This is a release I’d ordinarily welcome, as it gives us entry to a musical aspect of the Austrian courts of three successive Holy Roman Emperors (Ferdinand III, Leopold I, Charles VI) that is usually neglected: the sacred music heard both in their chapels, and sometimes on stage, after the operatic Roman fashion of Stefano Landi. But while the selections are chosen to demonstrate a variety of influences, expressive values, and textures, I take issue with the engineering and some aspects of performance.

First and most importantly, eight out of the 12 selections feature countertenor Alex Potter in settings that also give prime exposure to a pair of trombones and a bassoon. Yet the balance favors the instrumentalists over Potter. For example, there is a section of Ziani’s Alma Redemptoris Mater where the bassoon has a prominent role weaving figurations around the countertenor. Carlos Cristóbal is an excellent bassoonist, but the crisp aural focus that helps display his attractive tone is completely missing from Potter’s microphone placement, whose tone in turn sounds colorless and his voice slightly distant.

And even when he isn’t being challenged by those instrumentalists, Potter’s voice here seems less rich in overtones than on other albums of his. I’ve never found him more than moderately attentive to enunciating consonants, and his lower notes are dull, but his voice has repeatedly struck me in the past as firm, clear, rich at the top, and capable of great agility with seeming ease. Only the agility is evident on this release, when compared with the likes of his album of Zelenka motets (Pan Classics PC10274) and performance as Othniel in Handel’s Joshua (MDG 332 1532). And even his agility in Conti’s Fugga d’una in altra serva shows distressing signs of wear in numerous slurs.

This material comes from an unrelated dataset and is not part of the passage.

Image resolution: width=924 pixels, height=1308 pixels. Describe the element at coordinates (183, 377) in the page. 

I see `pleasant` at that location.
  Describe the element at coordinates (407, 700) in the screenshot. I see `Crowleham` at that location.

It further doesn’t help that, while the rest of the performers are all fine musicians from a technical perspective, almost everything they play here (and this extends to the secular chamber works) is treated with the same air of deliberateness, sobriety, and great restraint. I would except from that a couple of movements from Fux’s Sonata à 3, but the energy isn’t matched by any lightness in phrasing, regardless. Take a pass on this.